Clearly these aren’t the best of times for employees on Wall Street. Caught in the web of terrible management decisions and the subprime mortgage fiasco, many are finding themselves out on the street. Unfortunately.
From a public relations perspective, these situations always interest me. One reason, I guess, is that during my time at BFGoodrich we closed a number of large facilities (in Akron; Los Angeles; Miami, Okla.; Oaks, Pa.) and eliminated thousands of manufacturing and white-collar positions. And eventually we even closed and relocated our corporate headquarters.
No fun in any of that. Trust me. Particularly when over time you knew personally many of the people who were losing their jobs. Did we handle those plant closings and job eliminations perfectly? No. I’m not sure that is possible. But we tried — and we followed some principles that I believe work.
One, tell employees (and if possible) their families first; we never wanted an employee to learn about a layoff or facility closing by first reading about it in the newspaper or hearing it on TV or radio. Two, make sure your management group — from the top of the organization to the bottom — knows what is going on. One-on-one communication works. Three, be as open and forthcoming with the news media as possible. These situations, in my opinion, are no different than how you would manage a crisis: openly, honestly and quickly. Four, make sure those directly involved know what is going to happen next and when — and how they can take advantage of counseling and outplacement services. Be prepared to answer questions and distribute the questions and answers widely. Five, if anything, communicate more after the original announcements. That’s particularly important for those employees who are going to continue with the company and maintain those vital relationships with customers, shareholders, suppliers and other members of the community. Six, tell as much as you can as quickly and as completely as you can. Don’t let the process, rumors and uncertainty go on a minute longer than necessary.
Anyway, what got me thinking about this was a story in The New York Times Saturday, “For Wall St.
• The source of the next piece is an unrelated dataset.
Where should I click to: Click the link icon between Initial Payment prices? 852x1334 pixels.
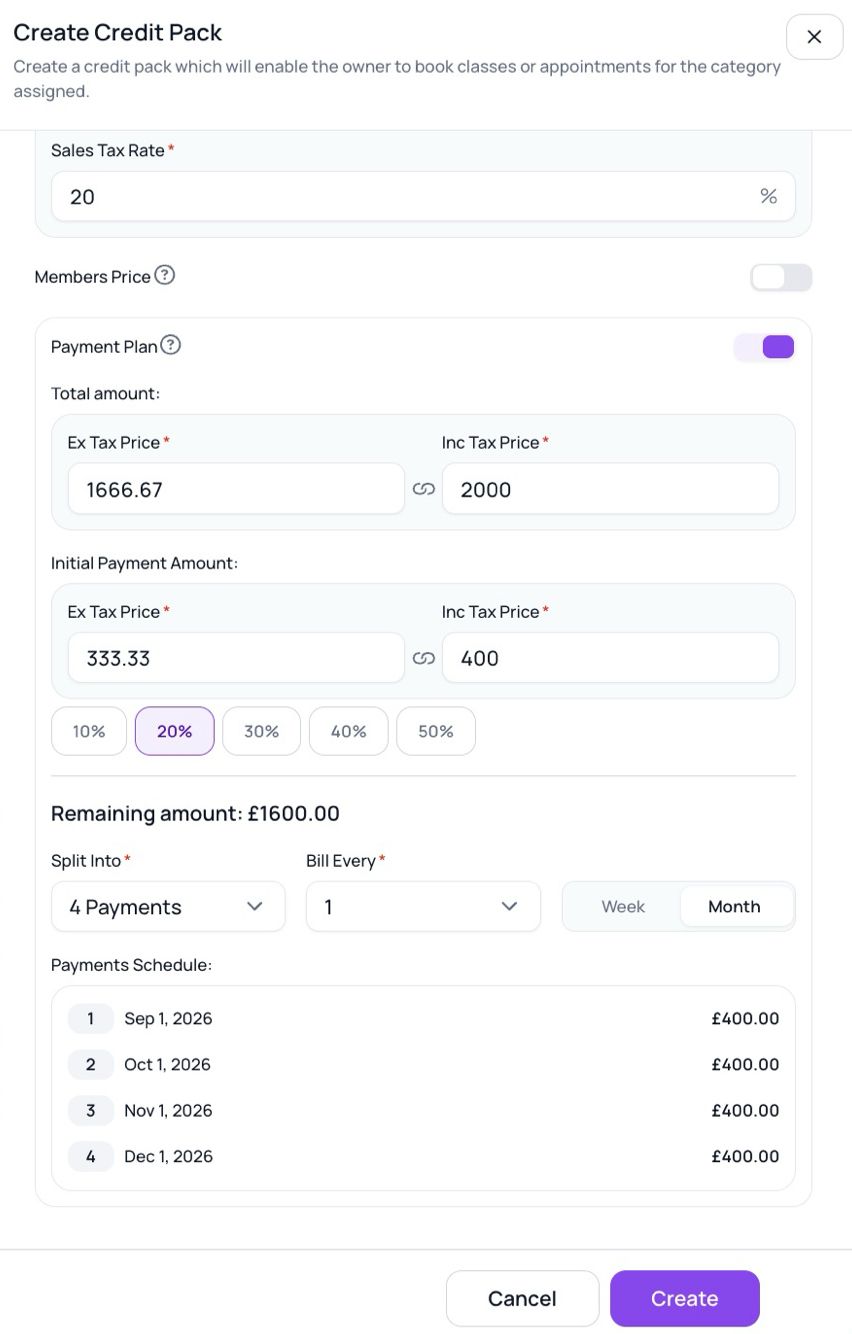[424, 658]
Workers, Ax Falls Quietly.” Here are the opening paragraphs:
People on Wall Street seem to be vanishing overnight.
Thousands are losing their jobs as hard-pressed banks cut deep. But while layoffs are nothing new in the financial industry (they come with almost every downturn), this round seems different: it is eerily quiet.
So quiet, in fact, that people refer to these cuts as stealth layoffs. Some bosses hardly say a word after people are fired. At Citigroup, Goldman Sachs and Morgan Stanley, for example, the first clue that someone is gone can be e-mail messages that are returned to senders from a former colleague’s inactivated corporate address.
I know there is no easy way to handle these job cuts, but something tells me that it would be better and even more humane to eliminate the jobs and tell everyone sooner versus later. And we’re looking at a lot of job eliminations. From the article again:
Citigroup, for example, said last year that it would eliminate 17,000 jobs, or about 5 percent of its work force. Then in January, Citi said it would dismiss 4,200 more people. In April, it said an additional 8,700 would go.
Drip. Drip. Drip.
But news about Citigroup apparently isn’t all that bad. In an article adjacent to the one about the layoffs comes news that the bank has appointed a new chief innovation officer. That means Citigroup now has two innovation officers. This is a great country.
Principle seven: Don’t keep adding senior staff (particularly when it looks like the positions may be redundant) while you are making other jobs disappear. In my experience, that makes people a lot less enthusiastic about being innovative or anything else.